Seroreactivity with the Plasmodium falciparum blood stage antigen Pf332 in adults and children from malaria-endemic regions

Abstract

It has earlier been reported that the human monoclonal antibody (MoAb 33G2) and polyclonal antibodies reactive with Pf332 may interfere in vitro with the erythrocytic cycle of Plasmodium falciparum at two potential target sites for protective antibodies, indicating that the antigen may constitute an important target for immune responses during malaria infections. MoAb 33G2 shows its highest reactivity with repeated sequences in the antigen Pf332 and also cross-reacts with determinants in Pf155/RESA. This study was conducted in order to assess the prevalence of seroreactivity against Pf332 in individuals residing in areas of different malaria endemicity, and in children with different degrees of disease severity.
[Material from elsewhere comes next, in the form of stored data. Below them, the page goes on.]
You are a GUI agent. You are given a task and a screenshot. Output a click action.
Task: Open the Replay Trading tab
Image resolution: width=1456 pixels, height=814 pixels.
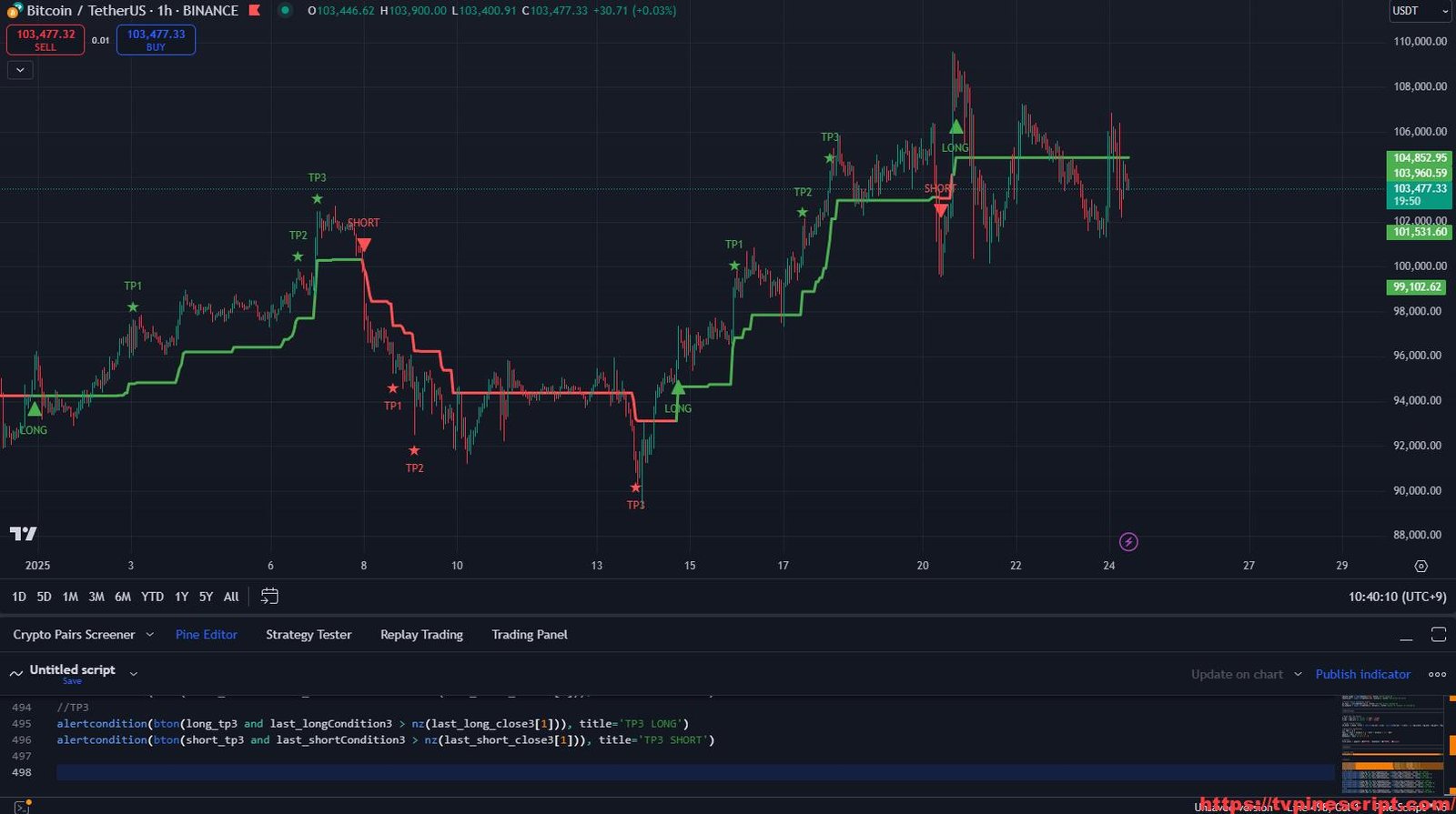pos(421,635)

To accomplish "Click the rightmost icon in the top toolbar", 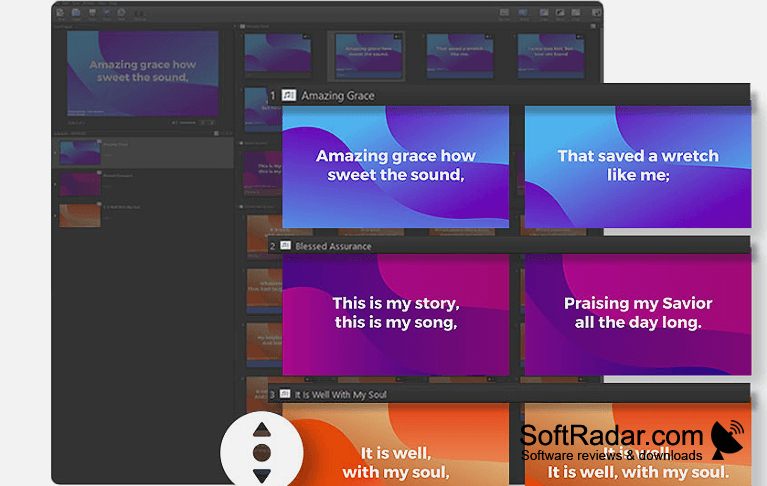I will 596,13.
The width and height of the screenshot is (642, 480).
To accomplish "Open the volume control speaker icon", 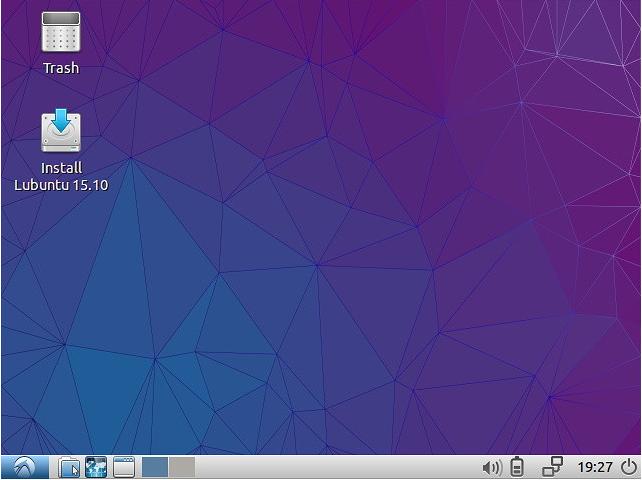I will click(491, 467).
We now report that individuals resident in malaria-endemic regions show a high prevalence of seroreactivity to antigen Pf332 repeat sequences. The mean antibody concentrations were significantly higher in donors from Liberia, Madagascar and Gambia compared with Thai and Colombian donors, probably reflecting the higher degree of exposure in the African regions. Although the levels of such antibodies in individual sera correlated well with the levels of antibodies to one Pf155/RESA repeat peptide, only a minor part of the peptide-reactive antibodies were cross-reactive between the two antigens. In Gambian children, the mean concentrations of antibodies reactive with Pf332 or Pf155/RESA peptides were significantly higher in children with severe than with mild malaria. Further longitudinal studies are needed to evaluate the capacity of Pf332 to induce potentially protective or harmful antibody responses.